New Book by ODU's Socha Accentuates the Positive in Interpersonal Communication
A new book by Old Dominion's Thomas Socha is helping launch a new area of communication inquiry that looks at communication, happiness and wellness.
"The Positive Side of Interpersonal Communication" (Peter Lang), which Socha co-edited with former ODU colleague Maggie Pitts, now at the University of Arizona, builds on past research that includes prosocial-antisocial communication and positive psychology, as well as complements the dark side of interpersonal communication. Regarded as a groundbreaking volume, the book brings together veteran interpersonal communication scholars to examine the bright, positive sides of communication in human relations.
Socha, a professor and University Professor of communication at ODU, and Pitts begin to frame a conceptual foundation for studies on the positive side of interpersonal communication, or in general terms, relational communication that promotes happiness, health and wellness. In the process they examine moments of relational beauty, laughter and play, positive emotion, relational support, understanding and forgiveness, as well as facilitation of positive character traits and positive relational communication values.

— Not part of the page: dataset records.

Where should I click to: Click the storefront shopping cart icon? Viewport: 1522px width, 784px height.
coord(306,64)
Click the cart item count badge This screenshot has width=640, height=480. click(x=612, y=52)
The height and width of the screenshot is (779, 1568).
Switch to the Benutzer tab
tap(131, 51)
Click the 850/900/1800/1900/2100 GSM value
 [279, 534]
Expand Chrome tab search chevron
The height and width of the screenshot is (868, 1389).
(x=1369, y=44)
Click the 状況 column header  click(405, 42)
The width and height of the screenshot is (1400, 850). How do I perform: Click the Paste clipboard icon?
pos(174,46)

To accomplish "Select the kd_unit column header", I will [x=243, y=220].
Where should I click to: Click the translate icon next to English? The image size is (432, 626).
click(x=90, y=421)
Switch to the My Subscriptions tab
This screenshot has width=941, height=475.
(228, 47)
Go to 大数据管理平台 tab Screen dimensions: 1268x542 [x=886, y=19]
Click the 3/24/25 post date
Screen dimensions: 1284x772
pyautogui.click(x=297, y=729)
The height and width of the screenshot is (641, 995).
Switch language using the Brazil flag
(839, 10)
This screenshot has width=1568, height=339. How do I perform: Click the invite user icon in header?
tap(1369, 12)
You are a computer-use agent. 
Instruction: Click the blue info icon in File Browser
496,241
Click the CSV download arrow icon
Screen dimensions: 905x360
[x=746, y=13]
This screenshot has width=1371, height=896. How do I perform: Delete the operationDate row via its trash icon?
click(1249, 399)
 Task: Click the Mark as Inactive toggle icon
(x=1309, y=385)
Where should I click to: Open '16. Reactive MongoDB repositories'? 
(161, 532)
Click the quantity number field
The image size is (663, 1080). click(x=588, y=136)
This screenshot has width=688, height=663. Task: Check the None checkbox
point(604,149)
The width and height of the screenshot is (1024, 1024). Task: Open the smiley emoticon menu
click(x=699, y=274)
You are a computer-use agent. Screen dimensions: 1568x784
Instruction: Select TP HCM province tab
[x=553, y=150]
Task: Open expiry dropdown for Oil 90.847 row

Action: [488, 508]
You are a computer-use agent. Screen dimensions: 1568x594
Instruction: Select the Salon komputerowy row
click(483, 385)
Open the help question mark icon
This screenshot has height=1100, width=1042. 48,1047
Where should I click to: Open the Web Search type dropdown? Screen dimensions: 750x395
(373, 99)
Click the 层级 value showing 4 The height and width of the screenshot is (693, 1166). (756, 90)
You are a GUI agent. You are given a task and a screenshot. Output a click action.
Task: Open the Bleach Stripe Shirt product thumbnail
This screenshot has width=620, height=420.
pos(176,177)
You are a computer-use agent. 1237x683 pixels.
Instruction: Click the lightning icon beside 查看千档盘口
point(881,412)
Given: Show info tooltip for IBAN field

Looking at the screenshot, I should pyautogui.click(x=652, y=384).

"The Positive Side of Interpersonal Communication," Socha's fifth book, is intended to serve as a starting point for future research as well as inspiring new areas of interpersonal communication scholarship. It is the 14th volume in the Language as Social Action series.
Socha and Pitts also have another book in the works on positive communication, "Positive Communication in Health and Wellness," which will be out in the fall.
Socha, who has taught at ODU since 1989 and serves as graduate program director of the university's new M.A. in Lifespan and Digital Communication program, is the immediate past president of the Southern States Communication Association.